How can I test for ß-hydroxybutyrate?
Today a direct quantitative enzymatic method of determining ß-hydroxybutyrate levels in blood samples (i.e., whole blood, serum or plasma) is available.
How does this test differ from current dipstick or tablet tests?
The traditional nitroprusside reaction used in dipstick or tablet tests measures only acetoacetate and acetone which account for only 25% (or less) of total ketone bodies. Also, these methods do not measure ß-hydroxybutyrate, and thus do not accurately reflect the degree of ketosis or ketoacidosis. In addition, the nitroprusside tests have an unacceptably high risk of false positive results due to drug interference and false negative results due to reagent deterioration. (5,6)
What commercial ß-hydroxybutyrate tests are available?

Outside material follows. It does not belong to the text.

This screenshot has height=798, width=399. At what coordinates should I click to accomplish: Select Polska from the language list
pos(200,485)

Stanbio Laboratory, manufactures tests for ß-hydroxybutyrate in two formats. A liquid enzymatic reagent kit and a convenient dry chemistry kit, KetoSite®, that is used on the STAT-Site® analyzer. To obtain more information, call 866-782-6246.
References
1. New England Journal of Medicine, Correlations Between Antepartum Maternal Metabolism and Intelligence of Offspring, by T. Rizzo, B. E. Metzger, W. J. Burns and K. K. Burns, copyright September 1991, vol. 325, pgs. 911-916, no. 13.

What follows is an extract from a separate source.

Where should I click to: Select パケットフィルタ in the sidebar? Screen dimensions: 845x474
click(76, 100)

2. TIETZ TEXTBOOK OF CLINICAL CHEMISTRY, SECOND EDITION edited by Carl A. Burtis and Edward R. Ashwood, copyright W. B. Saunders Company, Division of Harcourt Brace and Company, pgs. 971-975, Ketone Bodies.
3. DIABETES REVIEWS, KETOACIDOSIS AND LACTIC ACIDOSIS, Volume 2,
Number 2, Spring 1994, by The American Diabetes Association, pgs. 209-238,
Diabetic Ketoacidosis, a combined Metobolic-Nephrologic Approach to Therapy by DeFronzo, et al.
4. NEW ENGLAND JOLRNAL OF MEDICINE, ALTERED REDOX STATE OBSCURING KETOACIDOSIS IN DIABETIC PATIENTS WITH LACTIC ACTIDOSIS, by Earl B. Marliss, M.D., John L. Ohman, Jr., Thomas I. Asoki, M.D., and George P. Kozak, M.D., October 29, 1970.
5. JOURNAL OF THE AMERICAN MEDICAL ASSOCIATION, UNRECOGNIZED FALSE-POSITIVE KETONES FROM DRUGS CONTAINING FREE-SULPHYDRYL GROUPS, April 7, 1993, vol. 269, no. 13, pg. 1634, by Gyorgy Csako, M.D., et al.
6. DIABETES CARE, vol. 18. no. 1, January 1995, pgs. 137-38, CLINICAL UTILITY OF ß-HYDROXYBUTYRATE DETERMINED BY REFLECTANCE METER IN THE MANAGEMENT OF DIABETIC KETOACIDOSIS, by Guillermo E. Umpierrez, M.D., Nelson B. Watts, M.D., and Lawrence S. Phillips, M.D. from the Department of Medicine.